▶ Written task
In the part of the entries that opens with the line containing "第08类-手工器械 (1146, 265)" and closes with the line containing "[ 0908 ] 音像设备 (242, 626)", scale every answer coordinate by 0.85 and round it to a whole number, with halves going up. Return every line of that part with its text unchanged, and nothing else.

▶ Given records
..........
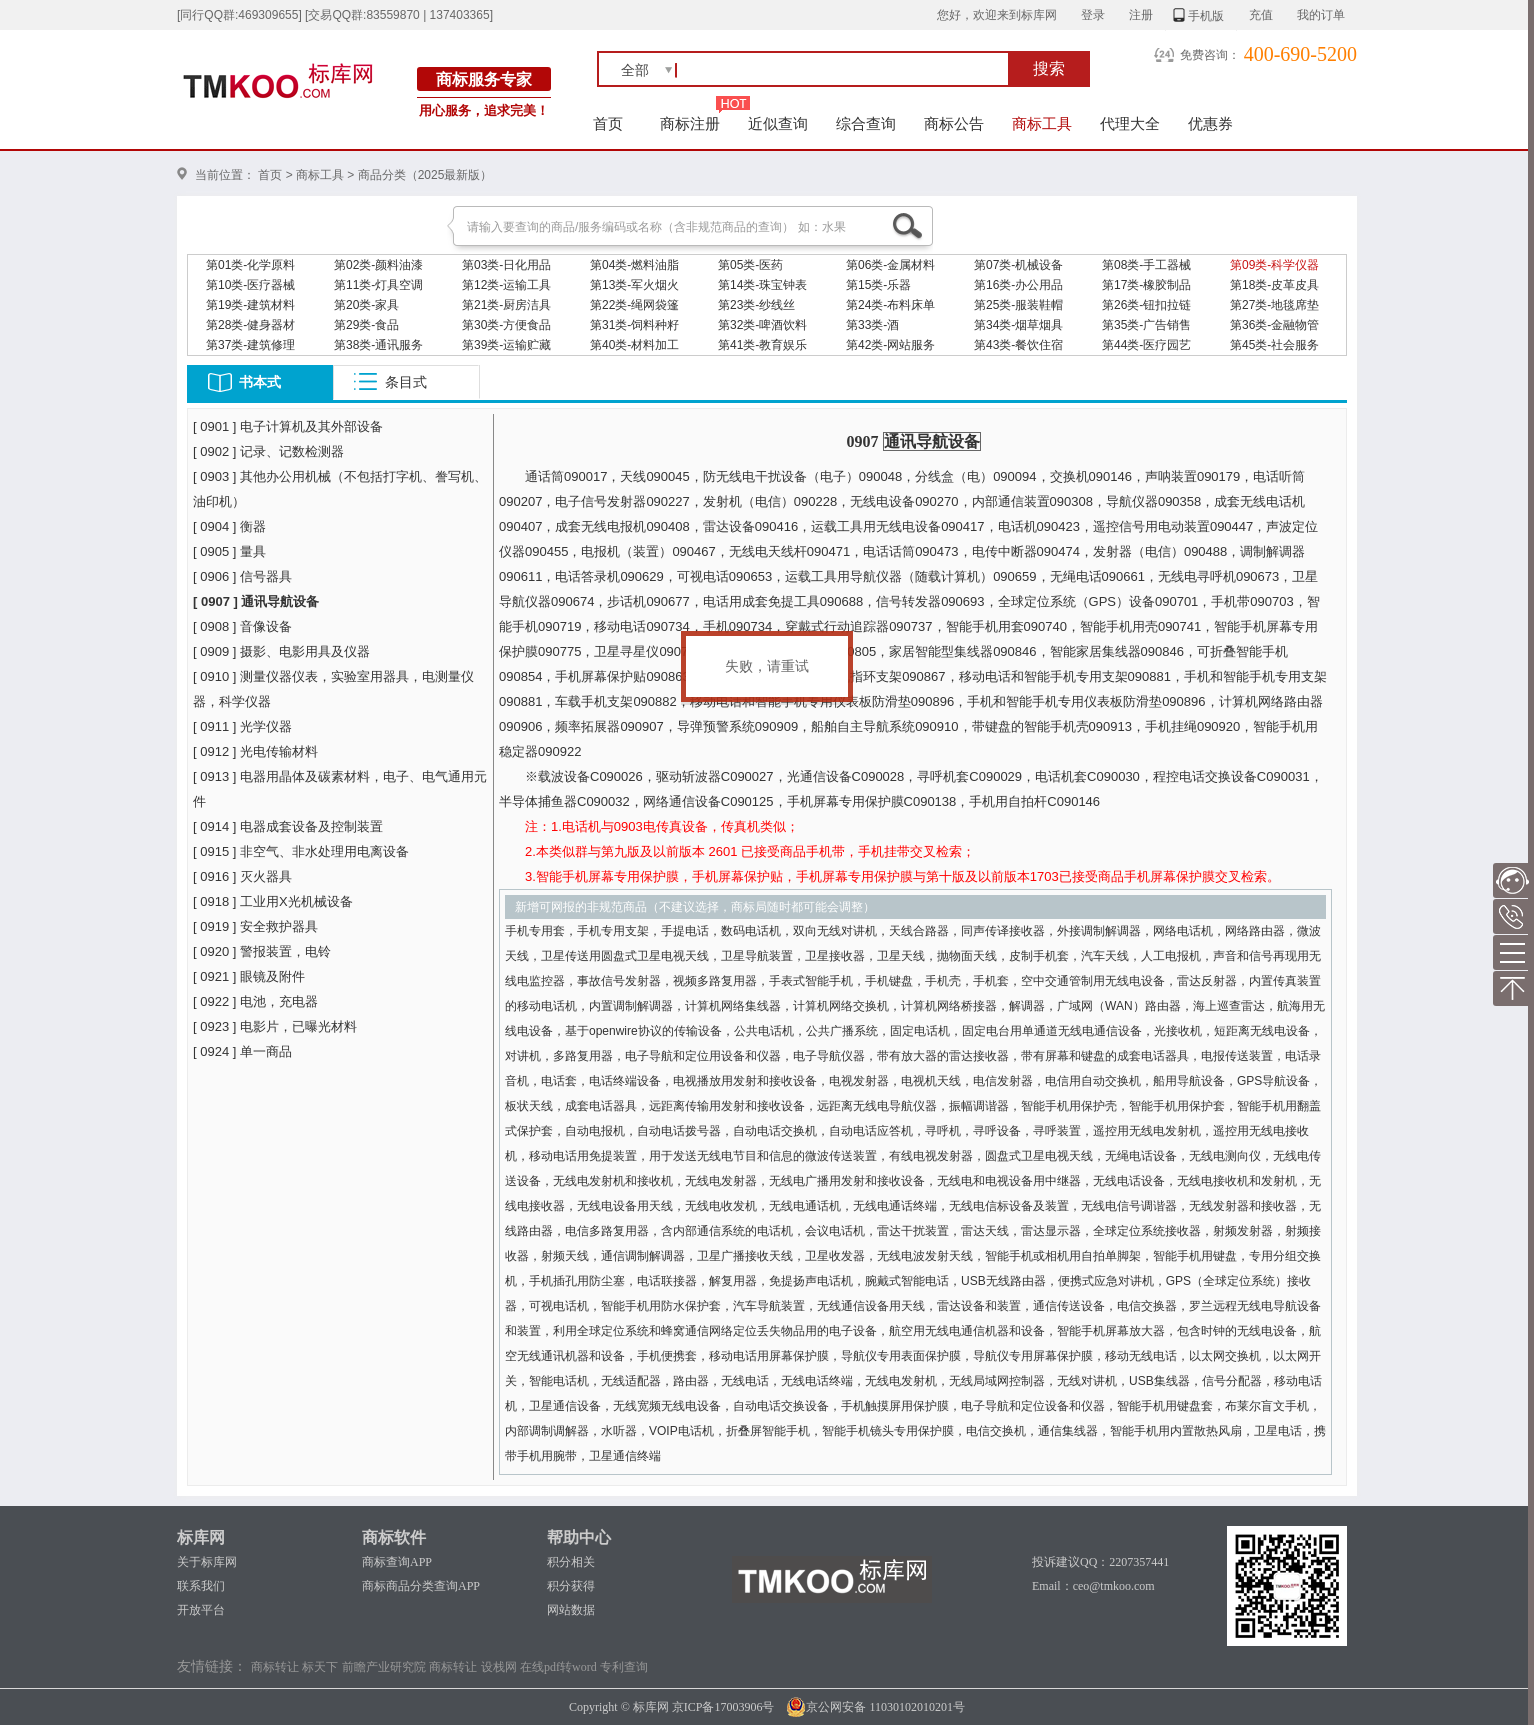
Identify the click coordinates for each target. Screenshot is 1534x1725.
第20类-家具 (366, 305)
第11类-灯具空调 (378, 285)
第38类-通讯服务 (378, 345)
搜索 (1049, 68)
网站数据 (571, 1610)
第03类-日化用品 (506, 265)
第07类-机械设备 (1018, 265)
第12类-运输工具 (506, 285)
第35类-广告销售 (1146, 325)
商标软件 (394, 1537)
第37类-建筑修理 (250, 345)
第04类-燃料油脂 (634, 265)
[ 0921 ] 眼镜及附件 (249, 976)
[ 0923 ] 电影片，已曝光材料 (275, 1026)
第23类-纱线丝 (756, 305)
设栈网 (499, 1667)
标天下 (320, 1667)
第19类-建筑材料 (250, 305)
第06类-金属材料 (890, 265)
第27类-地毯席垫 (1274, 305)
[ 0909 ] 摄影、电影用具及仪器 (281, 651)
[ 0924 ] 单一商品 (242, 1051)
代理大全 (1130, 123)
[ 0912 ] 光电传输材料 (255, 751)
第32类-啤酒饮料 (762, 325)
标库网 (201, 1537)
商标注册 (690, 123)
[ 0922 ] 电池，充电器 (255, 1001)
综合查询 (866, 123)
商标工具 (1042, 123)
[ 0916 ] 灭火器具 (242, 876)
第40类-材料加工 (634, 345)
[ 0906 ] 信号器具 (242, 576)
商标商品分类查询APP (421, 1586)
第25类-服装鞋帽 (1018, 305)
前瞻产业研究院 (384, 1667)
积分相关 (571, 1562)
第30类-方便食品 (506, 325)
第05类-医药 (750, 265)
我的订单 (1321, 15)
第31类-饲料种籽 (634, 325)
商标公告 (954, 123)
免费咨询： (1210, 55)
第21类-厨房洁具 (506, 305)
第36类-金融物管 (1274, 325)
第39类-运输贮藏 (506, 345)
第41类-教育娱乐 (762, 345)
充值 (1261, 15)
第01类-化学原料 (250, 265)
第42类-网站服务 (890, 345)
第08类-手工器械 (1146, 265)
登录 (1093, 15)
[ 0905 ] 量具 (229, 551)
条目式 (406, 382)
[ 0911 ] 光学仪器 (242, 726)
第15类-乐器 (878, 285)
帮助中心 (579, 1537)
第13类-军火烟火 (634, 285)
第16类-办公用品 (1018, 285)
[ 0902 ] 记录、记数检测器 (268, 451)
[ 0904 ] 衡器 (229, 526)
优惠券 (1210, 123)
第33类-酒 (872, 325)
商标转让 (275, 1667)
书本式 (260, 382)
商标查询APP (397, 1562)
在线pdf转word (558, 1667)
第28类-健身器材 (250, 325)
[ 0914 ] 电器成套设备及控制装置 (288, 826)
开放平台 (201, 1610)
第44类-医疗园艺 (1146, 345)
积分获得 (571, 1586)
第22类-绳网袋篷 (634, 305)
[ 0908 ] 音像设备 (242, 626)
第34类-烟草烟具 (1018, 325)
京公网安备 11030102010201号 (875, 1707)
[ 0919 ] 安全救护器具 (255, 926)
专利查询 (624, 1667)
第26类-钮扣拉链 (1146, 305)
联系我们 (201, 1586)
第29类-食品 (366, 325)
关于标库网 (207, 1562)
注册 (1141, 15)
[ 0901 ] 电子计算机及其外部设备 (288, 426)
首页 (608, 123)
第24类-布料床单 (890, 305)
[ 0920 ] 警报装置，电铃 (262, 951)
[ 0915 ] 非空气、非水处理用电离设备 (301, 851)
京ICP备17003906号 (723, 1707)
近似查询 (778, 123)
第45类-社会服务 (1274, 345)
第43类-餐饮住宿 (1018, 345)
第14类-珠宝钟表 (762, 285)
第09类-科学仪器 (1274, 265)
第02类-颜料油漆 (378, 265)
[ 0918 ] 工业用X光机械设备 (273, 901)
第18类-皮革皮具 (1274, 285)
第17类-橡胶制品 (1146, 285)
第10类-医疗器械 (250, 285)
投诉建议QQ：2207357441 (1100, 1562)
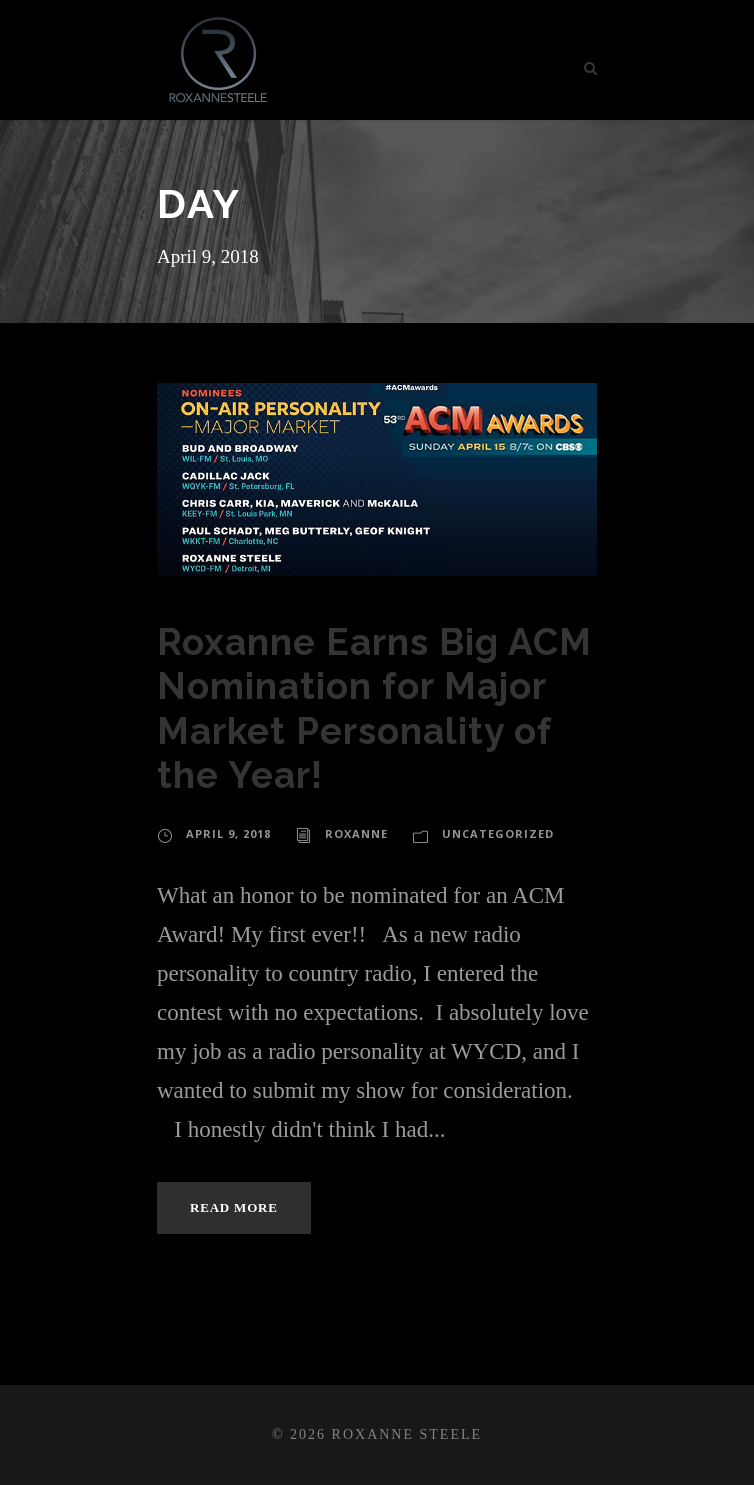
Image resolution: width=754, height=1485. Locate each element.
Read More (234, 1207)
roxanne (356, 833)
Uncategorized (498, 833)
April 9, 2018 (228, 833)
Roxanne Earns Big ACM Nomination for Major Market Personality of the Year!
..........
▶ Task result
第08类-手工器械 (974, 225)
登录 (929, 13)
[ 0905 ] 量具 (195, 468)
条目式 (345, 325)
[ 0911 ] 光学仪器 (206, 617)
第15类-乐器 (746, 242)
帮助中心 (492, 1306)
第13类-军火烟火 (539, 242)
第16类-办公用品 (865, 242)
[ 0902 ] 记录、记数检测器 (228, 383)
[ 0904 ] 衡器 (195, 447)
优惠券 (1029, 105)
第33类-酒 (741, 276)
商标转让 (234, 1417)
书本式 (221, 325)
商标查询APP (337, 1328)
在线pdf转word (474, 1417)
第28类-健身器材 (213, 276)
[ 0914 ] 电器成套设备及控制装置 (245, 702)
开放平台 (171, 1369)
第44类-医疗园艺 (974, 293)
积分获得 (485, 1348)
第22类-绳网袋篷 (539, 259)
[ 0908 ] 音像设备 (206, 532)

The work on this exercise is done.